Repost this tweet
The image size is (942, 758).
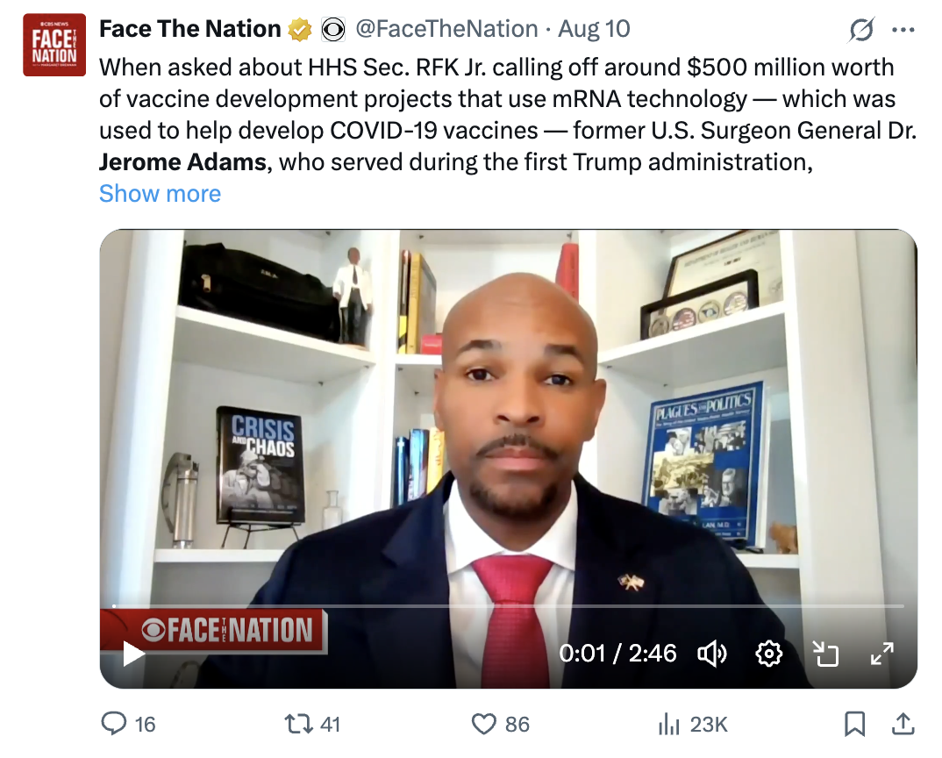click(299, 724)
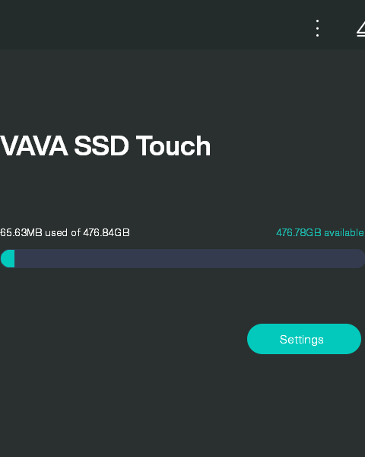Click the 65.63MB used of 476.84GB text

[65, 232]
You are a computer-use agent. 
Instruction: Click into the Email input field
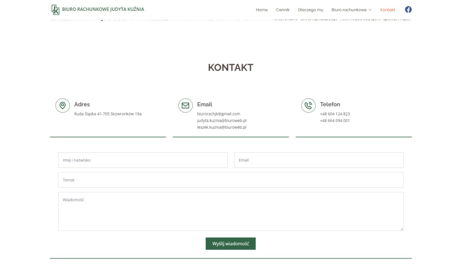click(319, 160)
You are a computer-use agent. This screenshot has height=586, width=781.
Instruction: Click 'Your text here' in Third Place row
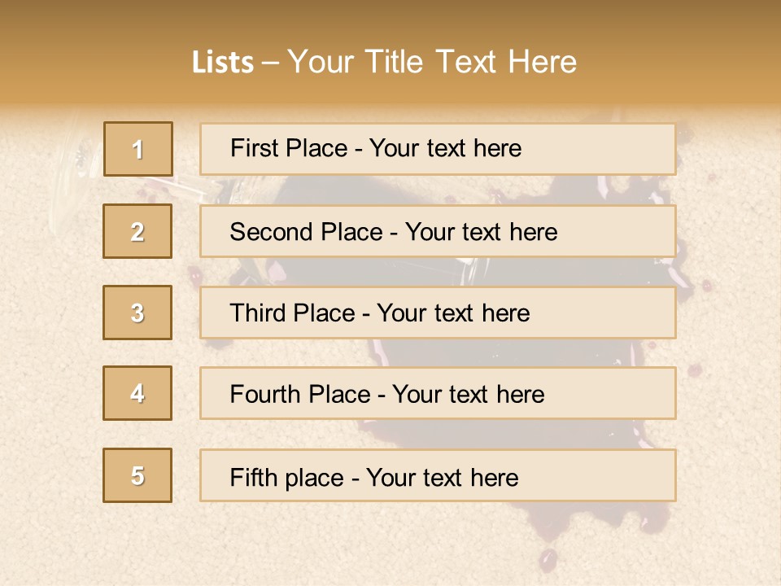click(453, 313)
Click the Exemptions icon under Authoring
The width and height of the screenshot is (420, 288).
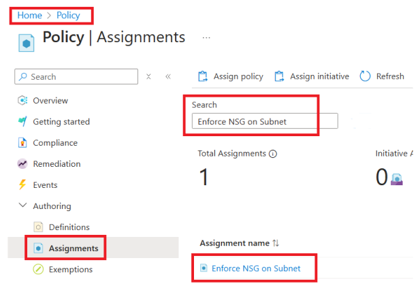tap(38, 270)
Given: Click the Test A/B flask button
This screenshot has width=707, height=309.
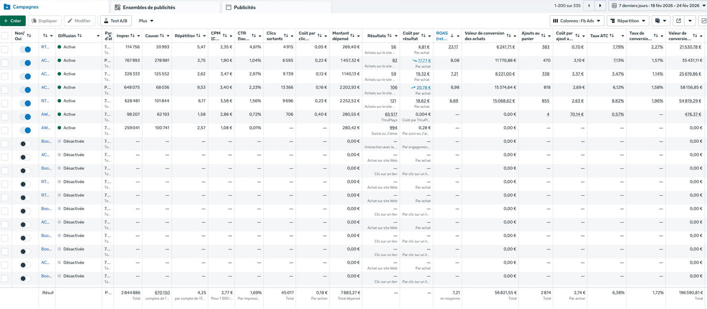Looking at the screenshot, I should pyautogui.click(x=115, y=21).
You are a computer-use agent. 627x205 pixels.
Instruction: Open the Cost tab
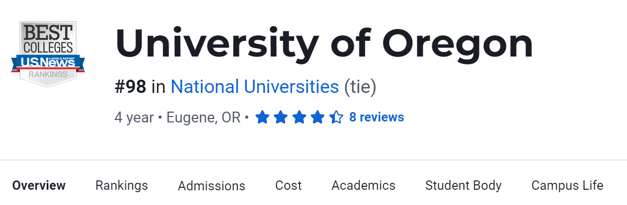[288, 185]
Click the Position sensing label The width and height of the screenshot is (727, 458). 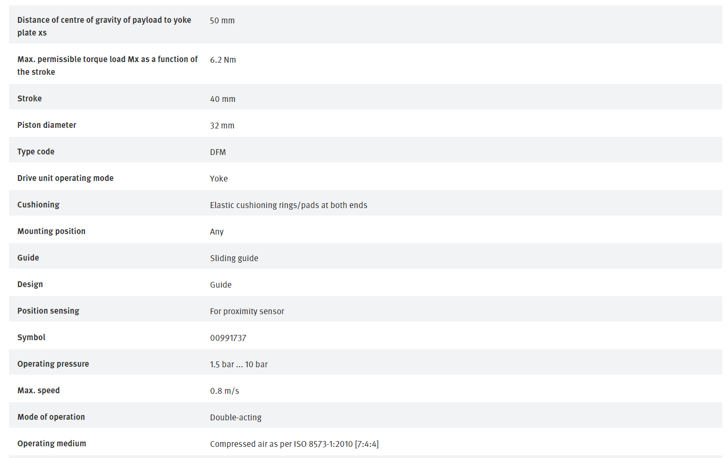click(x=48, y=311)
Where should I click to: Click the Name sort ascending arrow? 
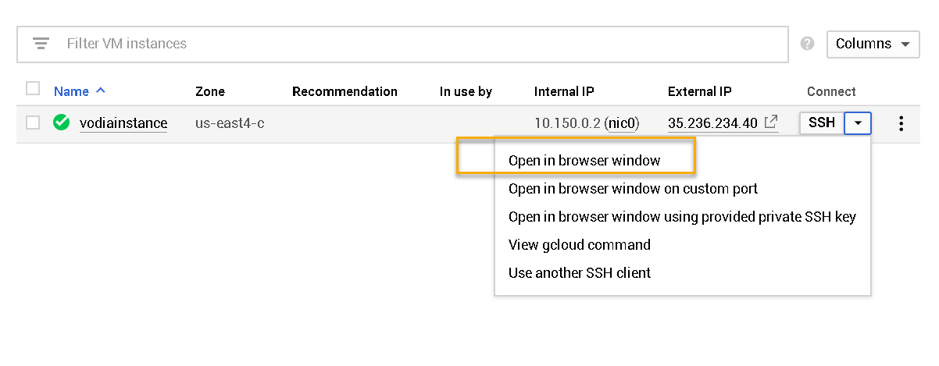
|---|
Pictures stay out. Print the lines of the records above exactly, from the first through the one with "Given: Click the Test A/B flask button".

Repost this tweet
The image size is (942, 758).
click(299, 724)
Click the 65.63MB used of 476.84GB text

[65, 232]
You are a computer-use agent. 
Instruction: Click into the Email input field
click(319, 160)
You are a computer-use agent. This screenshot has height=586, width=781.
Instruction: Click 'Your text here' in Third Place row
click(453, 313)
Click the Exemptions icon under Authoring
The width and height of the screenshot is (420, 288).
tap(38, 270)
Given: Click the Test A/B flask button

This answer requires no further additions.